4.3.2. Select the patient as your primary obligation in any research project. Relationships with industry are appropriate only if they do not impinge upon that responsibility.
4.3.3. Any conflicts of interest arising from a relationship with industry must be resolved in favor of the patient.
4.3.4. Preserve your professional autonomy. Any potential conflict of interest must be disclosed to the patient.
4.3.5. Determine whether institutions and organizations in which you work or hold privileges have additional requirements regarding disclosure of potential conflict of interest.
4.3.6. If a conflict of interest cannot be resolveD, the physician may recommend a second opinion, or refrain from offering an opinion.
4.4. Develop a proposal to solve a research question.

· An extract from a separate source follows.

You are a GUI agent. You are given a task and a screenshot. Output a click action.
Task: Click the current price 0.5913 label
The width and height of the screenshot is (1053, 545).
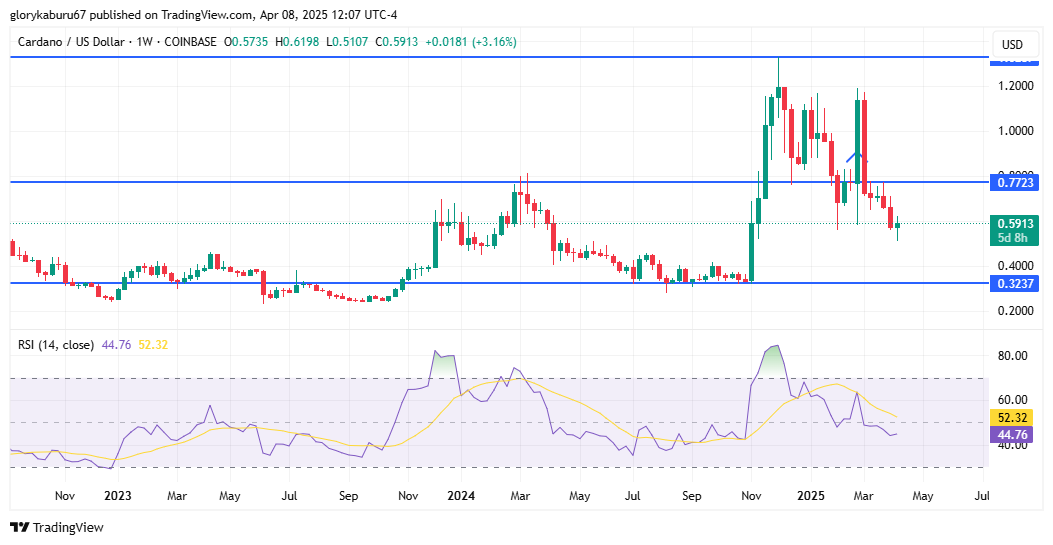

4.4.1. Conduct an appropriate literature search.
4.4.2. Identify, consult, and collaborate with appropriate content experts to conduct the research.
4.4.2.1. Identify or propose reasonable steps to ensure scientific rigor of research (peer review, expert opinion).
4.4.3. Propose methods to solve the question.
4.4.3.1. Identify reasonable criteria for ethical approval of research involving patients.
4.4.4. Carry out research outlined in the proposal.
4.4.4.1. Ensure that any research study in which your patients are involved is scientifically and ethically sound, that your patients have had full disclosure of anticipated risks and benefits, and have made an informed choice free from coercion.
4.4.4.2. Identify additional information which should be disclosed in the course of research, as opposed to clinical consent.
4.4.4.3. Acknowledge and disclose any possible conflict of interest on the part of the investigator.
4.4.4.4. Obtain ethical approval from a research ethics committee; it is the legitimate obligation of institutions to have all research approved in such a manner.
4.4.4.5. Refuse to participate or enroll your patients in research which has not been scientifically and ethically evaluated.
4.4.5. Defend and disseminate results of the research.
4.5. Collaborative research
4.5.1. If not personally engaged in research, participate in collaborative research or
4.5.2. Quality assurance or
4.5.3. Development of guidelines.
4.5.4. Maintain records of practice for analysis and improvement.
4.5.5. Contribute to institutional quality assurance.